Nach der ständigen Rechtsprechung des Senats (z.B. BayObLG NZM 2002, 531 und zuletzt Beschluss vom 29.12.2004 - 2Z BR 112/04) wird die Ordnungsmäßigkeit einer Jahresabrechnung nicht dadurch infrage gestellt, dass darin Ausgaben enthalten sind, die nicht hätten getätigt werden dürfen. An dieser Rechtsprechung hält der Senat trotz der Kritik der Antragsteller fest. Sie ist die Konsequenz aus der Tatsache, dass es sich bei der Abrechnung der Wohnungseigentümer um eine reine Einnahmen-Ausgaben-Rechnung handelt. Entgegen der Meinung der Antragsteller verstößt die Abrechnung auch nicht deshalb gegen die Grundsätze ordnungsmäßiger Verwaltung, weil ein Hinweis auf Rückforderungsmöglichkeiten fehlt und eine Ausgleichsforderung in dem zugleich beschlossenen Wirtschaftsplan nicht enthalten ist. Solches ist nicht erforderlich, weil die Abrechnung der Wohnungseigentümer keine Bilanz ist und zudem die Rückforderungsmöglichkeit aus damaliger Sicht zumindest unsicher war.
c) Wie der Senat bereits in seinem erwähnten Beschluss vom 29.12.2004 ausgeführt hat, wird ein Wohnungseigentümer, der die materielle Berechtigung von Forderungen gegen die Gemeinschaft in Zweifel zieht, durch diese Rechtsprechung nicht rechtsschutzlos gestellt. Abgesehen von möglichen Schadensersatz- und Bereichungsansprüchen hat der Wohnungseigentümer die Möglichkeit eines selbständigen Feststellungsantrags nach § 43 Abs. 1 Nr. 2 WEG und kann in diesem Verfahren auch eine einstweilige Anordnung nach § 44 Abs. 3 WEG anregen.
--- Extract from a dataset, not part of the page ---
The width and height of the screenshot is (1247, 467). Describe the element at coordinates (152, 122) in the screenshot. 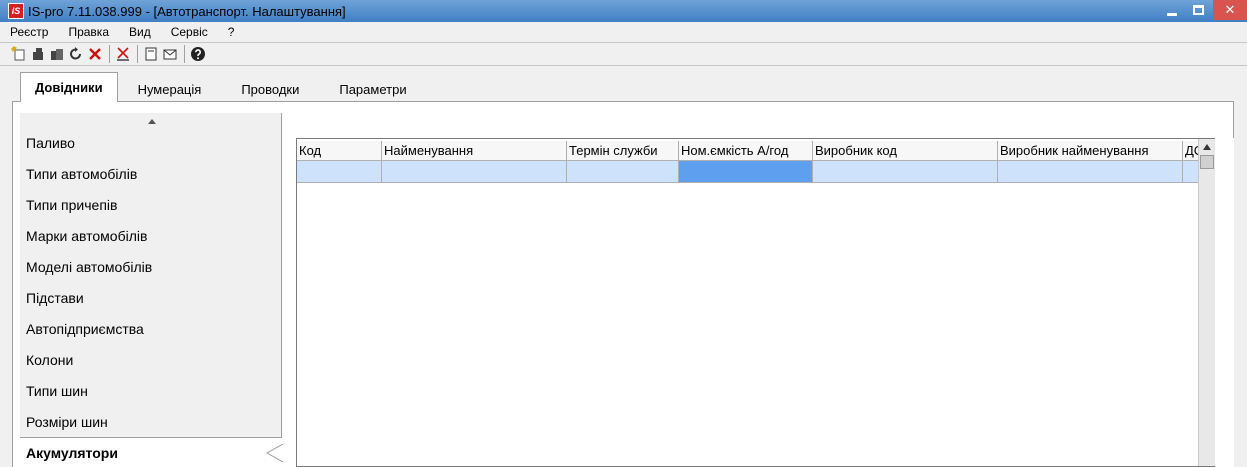

I see `scroll-up-icon` at that location.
3. Es entspricht der Billigkeit, die unterlegenen Antragsteller samtverbindlich mit den Gerichtskosten zu belasten. Angesichts der Schwierigkeit der Sach- und Rechtslage und der teilweise unterschiedlichen Entscheidungen der Vorinstanzen sieht der Senat von der Anordnung einer Erstattung außergerichtlicher Kosten ab (§ 47 Satz 2 WEG).
Die in Übereinstimmung mit den Vorinstanzen getroffene Geschäftswertfestsetzung beruht auf § 48 Abs. 3 Satz 1 WEG.